After meeting with President Joe Biden, Academy Award-winning actor Matthew McConaughey, a native of Uvalde, Texas, made a passionate plea for gun reform at Tuesday’s White House press briefing as Congress considers new legislation this week.
McConaughey, noting he is a gun owner, offered extensive details of his meetings with grieving families last week in his hometown.
“The common thread — independent of the anger and the confusion and sadness — it was the same. How can these families continue to honor these deaths by keeping the dreams of these children and teachers alive? How can a loss of these lives matter?” he began.
“While we honor and acknowledge the victims, we need to recognize that this time [it] seems that something is different.”
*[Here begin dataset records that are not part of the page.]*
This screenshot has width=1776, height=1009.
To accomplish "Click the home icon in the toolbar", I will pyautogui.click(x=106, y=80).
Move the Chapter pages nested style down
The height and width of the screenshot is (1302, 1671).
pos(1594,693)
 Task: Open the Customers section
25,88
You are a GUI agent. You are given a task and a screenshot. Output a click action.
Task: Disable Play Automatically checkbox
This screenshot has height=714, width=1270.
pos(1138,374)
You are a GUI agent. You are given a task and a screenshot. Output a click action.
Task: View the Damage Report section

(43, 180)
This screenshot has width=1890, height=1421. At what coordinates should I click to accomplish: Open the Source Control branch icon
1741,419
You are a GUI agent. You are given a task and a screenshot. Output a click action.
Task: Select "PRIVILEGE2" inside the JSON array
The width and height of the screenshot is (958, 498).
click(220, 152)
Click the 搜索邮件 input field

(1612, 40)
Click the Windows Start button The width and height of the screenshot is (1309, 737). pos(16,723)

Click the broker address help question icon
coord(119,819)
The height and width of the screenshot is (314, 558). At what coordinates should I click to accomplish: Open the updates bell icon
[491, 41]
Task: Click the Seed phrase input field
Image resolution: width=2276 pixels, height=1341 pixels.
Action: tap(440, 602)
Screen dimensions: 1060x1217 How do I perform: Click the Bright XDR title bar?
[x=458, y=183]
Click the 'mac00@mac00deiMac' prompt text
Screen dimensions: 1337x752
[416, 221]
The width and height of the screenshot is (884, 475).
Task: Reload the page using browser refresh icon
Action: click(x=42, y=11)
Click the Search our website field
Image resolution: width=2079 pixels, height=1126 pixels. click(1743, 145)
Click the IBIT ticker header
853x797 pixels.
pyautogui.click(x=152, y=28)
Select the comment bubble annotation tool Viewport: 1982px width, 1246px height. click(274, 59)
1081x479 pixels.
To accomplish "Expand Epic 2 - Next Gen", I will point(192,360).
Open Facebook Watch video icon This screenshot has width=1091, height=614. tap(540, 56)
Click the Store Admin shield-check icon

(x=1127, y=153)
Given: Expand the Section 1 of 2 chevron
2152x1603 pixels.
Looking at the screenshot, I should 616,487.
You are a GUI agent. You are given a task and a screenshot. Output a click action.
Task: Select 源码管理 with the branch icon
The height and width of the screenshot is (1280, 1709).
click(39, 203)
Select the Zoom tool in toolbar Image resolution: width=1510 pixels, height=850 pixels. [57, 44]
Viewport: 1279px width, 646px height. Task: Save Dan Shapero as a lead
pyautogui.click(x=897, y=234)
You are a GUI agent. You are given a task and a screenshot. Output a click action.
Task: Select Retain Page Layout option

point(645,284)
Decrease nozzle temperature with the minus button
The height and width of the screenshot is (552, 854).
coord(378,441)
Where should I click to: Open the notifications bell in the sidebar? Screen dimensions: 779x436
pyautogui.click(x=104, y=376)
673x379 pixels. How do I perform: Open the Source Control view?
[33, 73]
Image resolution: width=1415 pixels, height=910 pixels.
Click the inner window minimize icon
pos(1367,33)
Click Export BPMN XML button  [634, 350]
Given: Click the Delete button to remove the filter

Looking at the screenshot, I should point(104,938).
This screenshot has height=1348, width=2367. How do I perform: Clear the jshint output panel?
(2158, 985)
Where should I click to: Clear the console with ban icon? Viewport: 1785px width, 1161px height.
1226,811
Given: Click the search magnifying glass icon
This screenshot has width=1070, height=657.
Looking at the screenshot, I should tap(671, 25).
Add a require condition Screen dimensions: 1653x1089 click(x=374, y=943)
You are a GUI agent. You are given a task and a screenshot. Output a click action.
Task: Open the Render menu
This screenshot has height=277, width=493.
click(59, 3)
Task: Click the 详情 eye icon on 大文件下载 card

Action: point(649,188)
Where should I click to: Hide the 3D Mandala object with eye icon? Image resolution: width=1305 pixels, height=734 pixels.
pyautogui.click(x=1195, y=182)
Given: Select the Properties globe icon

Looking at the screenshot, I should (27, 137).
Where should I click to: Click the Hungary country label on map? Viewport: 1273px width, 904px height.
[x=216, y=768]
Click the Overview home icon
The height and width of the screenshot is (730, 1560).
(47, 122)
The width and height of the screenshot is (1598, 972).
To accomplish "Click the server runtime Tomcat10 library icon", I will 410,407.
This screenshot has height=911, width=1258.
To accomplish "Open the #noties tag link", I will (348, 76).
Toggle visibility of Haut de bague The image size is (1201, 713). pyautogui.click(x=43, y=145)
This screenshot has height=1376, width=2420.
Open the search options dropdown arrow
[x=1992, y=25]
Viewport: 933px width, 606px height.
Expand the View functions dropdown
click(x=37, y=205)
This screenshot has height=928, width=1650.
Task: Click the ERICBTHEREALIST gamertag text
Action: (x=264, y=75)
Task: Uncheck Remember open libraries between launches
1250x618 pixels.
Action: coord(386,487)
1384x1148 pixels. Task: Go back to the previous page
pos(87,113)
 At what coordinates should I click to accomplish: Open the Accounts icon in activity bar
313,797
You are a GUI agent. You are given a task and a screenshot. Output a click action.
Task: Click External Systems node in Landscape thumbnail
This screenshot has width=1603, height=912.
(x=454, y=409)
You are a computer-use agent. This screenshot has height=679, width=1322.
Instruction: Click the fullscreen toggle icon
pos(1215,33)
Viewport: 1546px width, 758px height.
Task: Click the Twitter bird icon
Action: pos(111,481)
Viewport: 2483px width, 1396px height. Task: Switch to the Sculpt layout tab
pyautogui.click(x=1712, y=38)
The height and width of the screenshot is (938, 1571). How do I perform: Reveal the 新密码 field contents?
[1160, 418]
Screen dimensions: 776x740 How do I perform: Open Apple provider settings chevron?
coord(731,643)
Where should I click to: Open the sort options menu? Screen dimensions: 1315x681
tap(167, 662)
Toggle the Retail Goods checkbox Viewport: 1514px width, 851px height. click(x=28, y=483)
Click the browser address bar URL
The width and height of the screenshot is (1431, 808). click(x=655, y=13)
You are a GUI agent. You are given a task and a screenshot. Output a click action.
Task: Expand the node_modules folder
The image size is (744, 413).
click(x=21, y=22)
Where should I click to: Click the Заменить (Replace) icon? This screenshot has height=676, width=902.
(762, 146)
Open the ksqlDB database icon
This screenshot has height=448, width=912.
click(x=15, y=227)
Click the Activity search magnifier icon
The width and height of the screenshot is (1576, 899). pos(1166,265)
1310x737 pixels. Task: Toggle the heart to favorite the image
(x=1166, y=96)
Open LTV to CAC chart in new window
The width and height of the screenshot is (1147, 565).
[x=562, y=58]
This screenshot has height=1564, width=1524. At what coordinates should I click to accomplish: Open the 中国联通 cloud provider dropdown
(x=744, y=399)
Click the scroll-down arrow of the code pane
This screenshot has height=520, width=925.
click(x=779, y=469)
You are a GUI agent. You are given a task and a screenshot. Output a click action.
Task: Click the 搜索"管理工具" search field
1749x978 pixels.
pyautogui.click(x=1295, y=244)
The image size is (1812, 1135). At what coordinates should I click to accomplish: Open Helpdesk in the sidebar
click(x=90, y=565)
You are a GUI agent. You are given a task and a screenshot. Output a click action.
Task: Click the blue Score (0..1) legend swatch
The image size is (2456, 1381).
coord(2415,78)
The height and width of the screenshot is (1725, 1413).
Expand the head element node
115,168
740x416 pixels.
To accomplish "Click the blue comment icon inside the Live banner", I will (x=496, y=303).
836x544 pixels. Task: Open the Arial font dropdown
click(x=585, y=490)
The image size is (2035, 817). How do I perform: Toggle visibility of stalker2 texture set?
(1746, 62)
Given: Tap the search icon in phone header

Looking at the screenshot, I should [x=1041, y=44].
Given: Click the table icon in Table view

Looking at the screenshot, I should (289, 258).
His wife, Camila Alves, was also present at the briefing and brought green Converse sneakers that had belonged to one of the shooting victims. McConaughey described how the small shoes — with a heart drawn on the right toe — were the “only clear evidence that could identify her.”
“These bodies were very different,” he said of the victims. “They needed extensive restoration. Why? Due to the exceptionally large exit wounds of an AR-15 rifle. Most of the bodies were so mutilated that only DNA tests or green Converse could identify them.”
McConaughey met with scores of lawmakers on Capitol Hill as he pushes for reform, including universal background checks and raising the minimum age to buy an AR-15 from 18 to 21 — measures beyond what would appear in any Senate compromise.
“Responsible gun owners are fed up with the Second Amendment being abused and hijacked by some deranged individuals. These regulations are not a step back. They’re a step forward for civil society and the Second Amendment,” he said passionately while standing at the podium.
McConaughey also spoke at length about growing up in Uvalde, where he said he “learned responsible gun ownership.”
“It’s where my mom taught kindergarten — less than a mile from Robb Elementary. Uvalde is where I learned to master a Daisy BB gun … took two years before I graduated to a .410 shotgun,” he added, saying he was brought up “to revere the power and the capability of the tool that we call a gun.”